Steroid hormone production during pregnancy requires cooperation among maternal, fetal and placental organs and enzyme pathways (Fig. 19.1a). The fetus and the placenta each lack key steroidogenic enzymes and would be unable to synthesize certain steroid molecules if they existed in isolation. Interplay among fetus, placenta and the mother are essential to produce the full spectrum of steroidal products necessary for pregnancy maintenance. For example, the fetal adrenal gland has diminished 3β-hydroxysteroid dehydrogenase: Δ4–5 isomerase activity and therefore it secretes large amounts of the progesterone precursors, pregnenolone and dehydroepiandrosterone, and very little progesterone (Chapter 2). Because the fetus can synthesize so very little progesterone directly, it obtains its supplies from the placenta. Because the syncytiotrophoblast layer of the placenta lacks a key enzyme, it cannot synthesize cholesterol from circulating acetate. To synthesize progesterone, the placenta requires cholesterol or pregnenolone from maternal or fetal sources. The vast majority arises from the maternal system and is transported to the placenta in the form of low density lipoprotein (LDL) cholesterol.
In contrast to the mother and placenta, the fetus has a remarkable ability to rapidly conjugate steroids with sulfates. Sulfation creates less potent steroids with more rapid clearance, characteristics that allow the fetus to be safely exposed to the high levels of circulating steroids seen during pregnancy. The fetal liver can efficiently hydroxylate steroid precursors and thereby provides the placenta with those hydroxylated steroids necessary for estrogen production. The placenta has almost no 17α-hydroxylase or 17,20 desmolase activity. For this reason, the precursors of the estrogens produced by the placenta must be supplied by the fetal or maternal systems. The placenta exhibits a robust ability to cleave sulfate groups from steroids. Placental sulfatase is integral to the formation of estrogens from fetal sulfated precursors. As the placenta lacks 17-α hydroxylase, all estriol produced during pregnancy arises from 17-α hydroxylated fetal precursors.
Progesterone
The corpus luteum of the ovary supplies progesterone until about 10 weeks’ gestation. This supports pregnancy until placental progesterone production takes over in weeks 7–9 of gestation. The levels of 17α-hydroxyprogesterone produced by the corpus luteum rise in early pregnancy but fall by 10 weeks’ gestation. After that time, placental production of progesterone dominates the maternal system and the placenta exhibits almost no 17α-hydroxylase activity.

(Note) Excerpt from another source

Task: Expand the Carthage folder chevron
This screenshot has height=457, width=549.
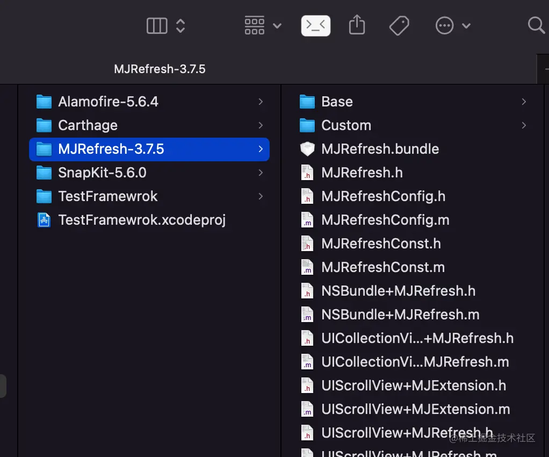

Unlike other steroid-producing glands, the placenta lacks the enzymes to form cholesterol from acetate; therefore, progesterone produced by the syncytiotrophoblast is dependent on maternal cholesterol. hCG produced by the placenta supports the synthesis and secretion of progesterone within the placenta. Estrogens may also promote progesterone production by stimulating cholesterol uptake by the placenta and placental enzymatic conversion of cholesterol to pregnenolone. As a result, very large amounts of progesterone are produced and secreted by the placenta into the maternal bloodstream. This progesterone is active locally within the uterus, where it maintains the decidual lining of the uterus and relaxes the smooth muscle cells of the myometrium. It also has peripheral effects upon vascular smooth muscle and other organs that must adapt to the demands of pregnancy (Chapters 20 and 21).